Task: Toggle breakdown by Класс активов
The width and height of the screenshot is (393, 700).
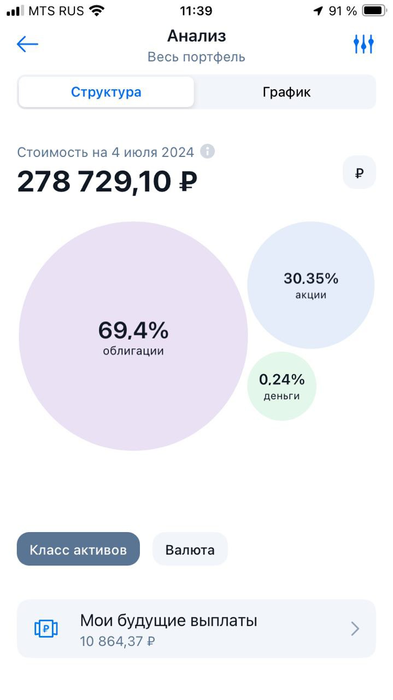Action: point(78,549)

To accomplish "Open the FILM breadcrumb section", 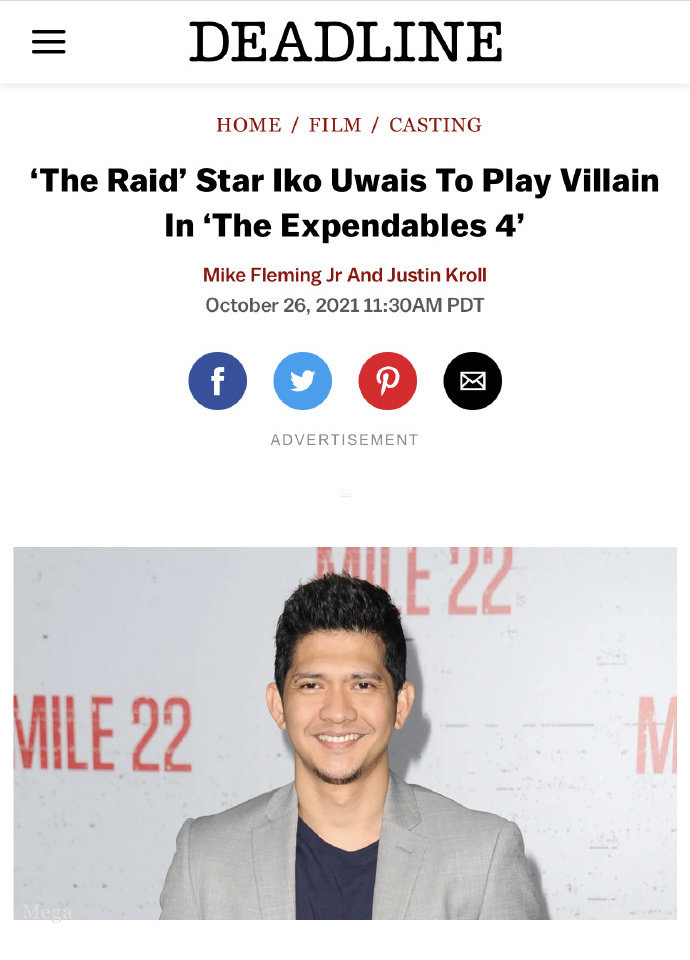I will point(335,125).
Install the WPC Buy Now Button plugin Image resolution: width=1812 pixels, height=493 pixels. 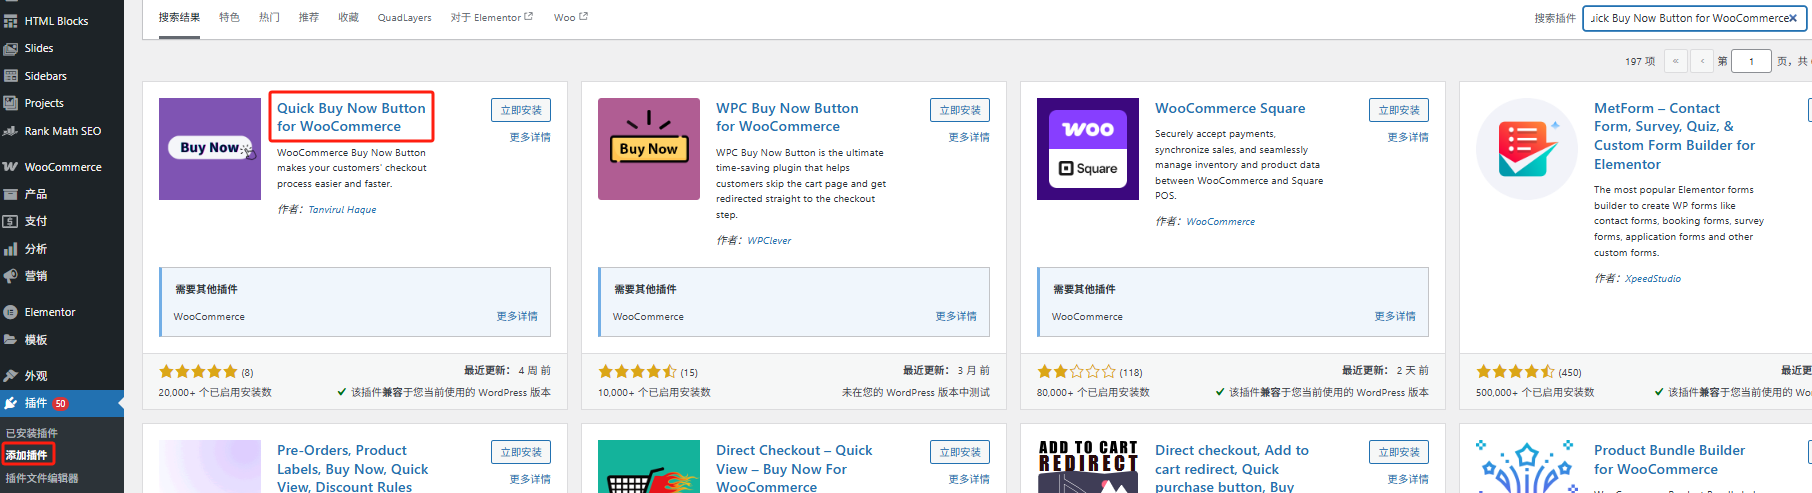coord(960,110)
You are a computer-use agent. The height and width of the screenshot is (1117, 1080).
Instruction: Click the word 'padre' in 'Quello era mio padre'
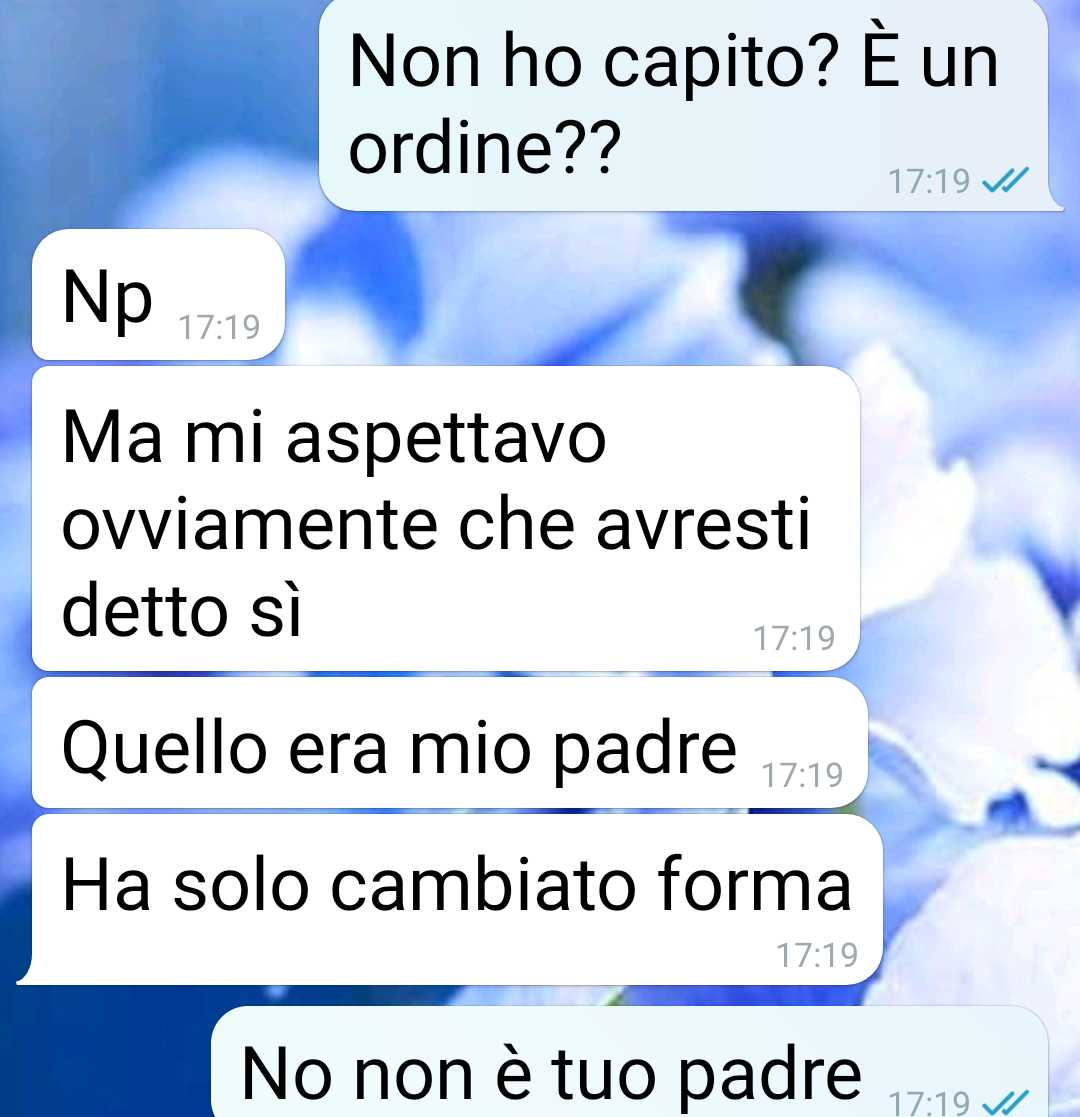pos(645,752)
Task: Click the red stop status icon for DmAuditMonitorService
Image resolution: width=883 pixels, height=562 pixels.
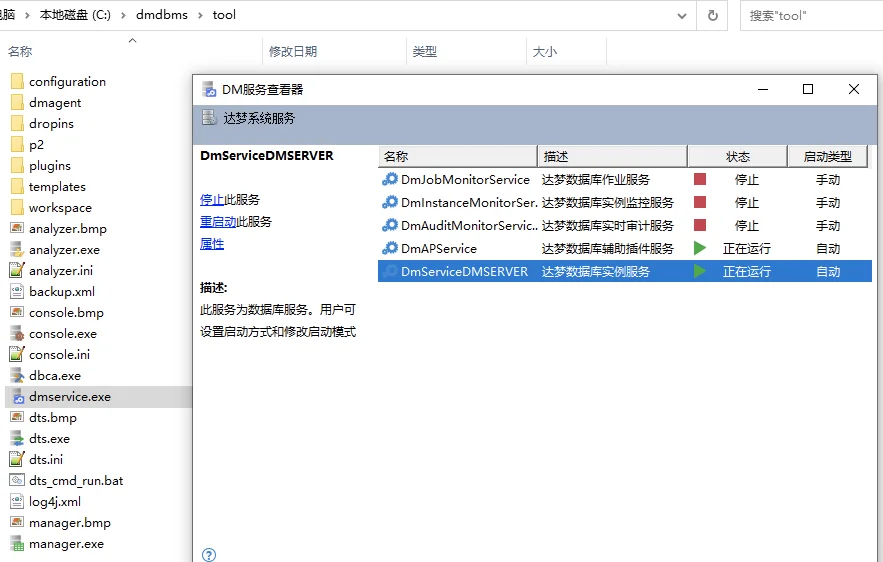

● Aim of the exercise: Format the entries as a numbered list, starting at the line that contains "You are a computer-use" and ending at the last line of the entries. Skip blank lines and omit the pictures.

● Exercise result:
1. You are a computer-use agent. The height and width of the screenshot is (1117, 1080).
2. Instruction: Click the word 'padre' in 'Quello era mio padre'
3. pos(645,752)
4. Task: Click the red stop status icon for DmAuditMonitorService
5. Image resolution: width=883 pixels, height=562 pixels.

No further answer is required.